Except for Wikipedia, neither student will be an eternal icon of freedom of speech. Like vultures, political parties pick the flesh off their victimhood, leaving bare bones of disillusionment behind. It’s only a matter of time before the TV cameras swing their focus to another gangrape or truant buffaloes.
How many of us remember Rajeev Goswami? He was a Delhi University student who set himself on fire and became the fiery symbol of the anti-Mandal student protests against job reservations for backward castes. The photograph of the blazing dissident, the flames licking his face and blue shirt like a ravenous seduction of martyrdom, was printed and reprinted ad nauseam in the media. But as time passed, Goswami went on to become a footnote in the pamphlets of protest. He died a few years later from the effects of the burns, unmourned except for his widow, and a fatherless child.
What a tragic asterisk in the narrative of rebellion!
So will Vemula be. Kanhaiya may get a ticket from the CPI(M) or Congress in 2019. And the career liberals who cry intolerance and apartheid will find another cadaver. This is the grimness of realism and the pathos of idealism.
Student activism has been a springboard for many young activists to dive into the national politics. Revolution devours its children. Violence has always been a hallmark of Left student activism. The idealistic pioneering Naxalites of the 70s were mostly students who wanted to clean India with a tsunami of blood. Many were shot like dogs in forests and ravines. Some, like former student-Naxalite Philip M Prasad, turned to spirituality and Sanskrit.
The Indian student has once again become a symbol of the nationalist argument. Earlier, the symbols of vote-catching were Muslims, Dalits, tribals and women. In today’s churning, all these have come together in the form of the student, as a polarising factor. Dangerously, they have become victims of political and anti-national agendas. The divide between the Congress-Left forces and BJP is so sharply defined as never before. The former are on the backfoot. The government, hitherto fumbling in its responses to loony fringe speeches, the Ayodhya issue and Pakistan, discovered its own Durga moment in Smriti Irani’s speech. Rahul Gandhi, the unthinking Don Quixote who rushed to play suicide politics, is silent. The Left is desperate to end the parliamentary debate on the issue, with elections due in Kerala and West Bengal.

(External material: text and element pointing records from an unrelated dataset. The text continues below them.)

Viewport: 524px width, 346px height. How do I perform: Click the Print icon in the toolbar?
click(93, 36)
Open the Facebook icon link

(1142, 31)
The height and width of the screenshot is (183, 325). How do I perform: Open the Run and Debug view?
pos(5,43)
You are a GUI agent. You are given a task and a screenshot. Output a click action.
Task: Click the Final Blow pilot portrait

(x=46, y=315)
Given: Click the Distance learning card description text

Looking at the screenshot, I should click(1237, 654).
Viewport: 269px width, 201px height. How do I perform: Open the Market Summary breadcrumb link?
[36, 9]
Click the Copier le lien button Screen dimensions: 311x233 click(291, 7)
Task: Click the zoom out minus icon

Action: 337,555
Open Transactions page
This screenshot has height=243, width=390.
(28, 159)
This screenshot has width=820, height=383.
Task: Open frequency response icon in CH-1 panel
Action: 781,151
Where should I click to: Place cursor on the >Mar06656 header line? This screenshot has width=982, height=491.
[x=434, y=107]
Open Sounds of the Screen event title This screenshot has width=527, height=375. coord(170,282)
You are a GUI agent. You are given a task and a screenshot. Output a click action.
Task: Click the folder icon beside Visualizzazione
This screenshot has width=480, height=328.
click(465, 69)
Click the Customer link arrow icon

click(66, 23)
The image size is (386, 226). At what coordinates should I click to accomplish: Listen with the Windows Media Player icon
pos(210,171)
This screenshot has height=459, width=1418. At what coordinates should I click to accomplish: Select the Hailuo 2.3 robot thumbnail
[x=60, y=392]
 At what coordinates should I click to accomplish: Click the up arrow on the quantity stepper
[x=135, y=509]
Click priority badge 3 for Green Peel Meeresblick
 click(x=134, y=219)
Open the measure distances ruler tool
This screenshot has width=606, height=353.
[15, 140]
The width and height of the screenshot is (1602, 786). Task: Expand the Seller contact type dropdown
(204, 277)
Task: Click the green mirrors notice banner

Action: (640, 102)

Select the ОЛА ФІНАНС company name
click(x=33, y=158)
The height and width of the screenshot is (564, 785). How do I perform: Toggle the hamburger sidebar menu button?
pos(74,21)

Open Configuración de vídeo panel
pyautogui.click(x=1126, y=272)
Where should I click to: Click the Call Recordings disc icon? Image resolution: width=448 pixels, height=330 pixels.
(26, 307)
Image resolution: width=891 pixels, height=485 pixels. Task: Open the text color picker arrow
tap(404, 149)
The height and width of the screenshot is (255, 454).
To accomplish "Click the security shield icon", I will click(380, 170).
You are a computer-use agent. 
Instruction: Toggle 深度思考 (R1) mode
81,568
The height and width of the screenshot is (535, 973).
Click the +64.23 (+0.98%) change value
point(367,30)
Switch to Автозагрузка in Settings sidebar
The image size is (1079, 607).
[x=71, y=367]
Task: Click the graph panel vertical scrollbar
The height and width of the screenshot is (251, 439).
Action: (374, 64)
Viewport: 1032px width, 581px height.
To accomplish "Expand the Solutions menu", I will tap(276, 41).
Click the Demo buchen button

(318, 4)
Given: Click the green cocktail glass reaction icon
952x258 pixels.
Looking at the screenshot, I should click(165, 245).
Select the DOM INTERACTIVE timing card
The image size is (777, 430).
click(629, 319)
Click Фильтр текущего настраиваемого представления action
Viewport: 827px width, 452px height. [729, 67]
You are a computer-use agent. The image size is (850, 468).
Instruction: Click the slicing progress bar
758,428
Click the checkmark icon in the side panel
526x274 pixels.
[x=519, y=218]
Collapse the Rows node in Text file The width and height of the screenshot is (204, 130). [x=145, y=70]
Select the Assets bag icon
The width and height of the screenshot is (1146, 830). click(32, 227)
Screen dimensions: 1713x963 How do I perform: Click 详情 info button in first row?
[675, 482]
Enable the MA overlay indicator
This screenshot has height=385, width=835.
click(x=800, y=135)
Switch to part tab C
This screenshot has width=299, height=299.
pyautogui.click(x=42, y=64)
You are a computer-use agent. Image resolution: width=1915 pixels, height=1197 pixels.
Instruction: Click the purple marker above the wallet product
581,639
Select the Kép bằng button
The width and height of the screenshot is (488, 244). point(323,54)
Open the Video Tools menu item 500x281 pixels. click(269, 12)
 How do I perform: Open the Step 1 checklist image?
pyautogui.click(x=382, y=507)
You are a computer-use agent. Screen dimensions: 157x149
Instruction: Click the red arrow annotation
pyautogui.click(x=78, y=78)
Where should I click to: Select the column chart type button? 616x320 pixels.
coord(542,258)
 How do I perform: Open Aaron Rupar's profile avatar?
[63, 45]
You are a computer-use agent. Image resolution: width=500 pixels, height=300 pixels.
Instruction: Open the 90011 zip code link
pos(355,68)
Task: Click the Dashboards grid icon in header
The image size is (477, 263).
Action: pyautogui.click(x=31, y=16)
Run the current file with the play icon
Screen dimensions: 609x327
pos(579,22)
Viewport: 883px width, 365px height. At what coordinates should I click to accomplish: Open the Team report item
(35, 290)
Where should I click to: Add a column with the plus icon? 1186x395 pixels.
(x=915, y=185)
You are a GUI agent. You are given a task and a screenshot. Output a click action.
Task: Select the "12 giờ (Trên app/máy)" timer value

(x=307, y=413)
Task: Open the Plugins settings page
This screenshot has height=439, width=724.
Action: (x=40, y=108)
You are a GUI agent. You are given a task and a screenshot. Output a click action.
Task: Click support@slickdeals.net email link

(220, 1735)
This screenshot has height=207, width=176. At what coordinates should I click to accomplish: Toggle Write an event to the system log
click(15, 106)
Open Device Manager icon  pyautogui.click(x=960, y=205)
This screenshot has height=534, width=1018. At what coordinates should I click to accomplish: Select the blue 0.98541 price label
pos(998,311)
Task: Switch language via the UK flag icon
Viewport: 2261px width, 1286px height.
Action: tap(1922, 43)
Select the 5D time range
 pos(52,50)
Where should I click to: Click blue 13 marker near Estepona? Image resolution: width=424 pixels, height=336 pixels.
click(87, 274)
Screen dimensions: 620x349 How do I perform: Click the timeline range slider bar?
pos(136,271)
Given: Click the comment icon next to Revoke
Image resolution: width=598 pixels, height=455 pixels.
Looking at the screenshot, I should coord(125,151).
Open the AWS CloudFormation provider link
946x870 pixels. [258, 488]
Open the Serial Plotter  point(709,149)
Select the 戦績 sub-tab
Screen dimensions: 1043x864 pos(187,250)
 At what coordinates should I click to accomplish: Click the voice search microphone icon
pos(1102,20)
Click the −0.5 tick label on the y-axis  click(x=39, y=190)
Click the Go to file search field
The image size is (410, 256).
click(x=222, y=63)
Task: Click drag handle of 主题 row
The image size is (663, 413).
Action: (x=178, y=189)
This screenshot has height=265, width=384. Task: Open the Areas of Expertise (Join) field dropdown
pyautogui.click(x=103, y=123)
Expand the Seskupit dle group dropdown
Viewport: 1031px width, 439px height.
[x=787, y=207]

Now is the chance for the Modi government to marry nationalism and education with development. Encourage students, their politics apart, to work together to make Mother India proud of its young as a reward for the nourishment it gives them. Decades of reservation politics and neglect of career-oriented education have disempowered them. History has given the BJP a chance to convert idealism into reality, and punish those who seek the destruction of the nation in the name of Kashmir or Communism. India will not accept any apology if the moment passes unseized.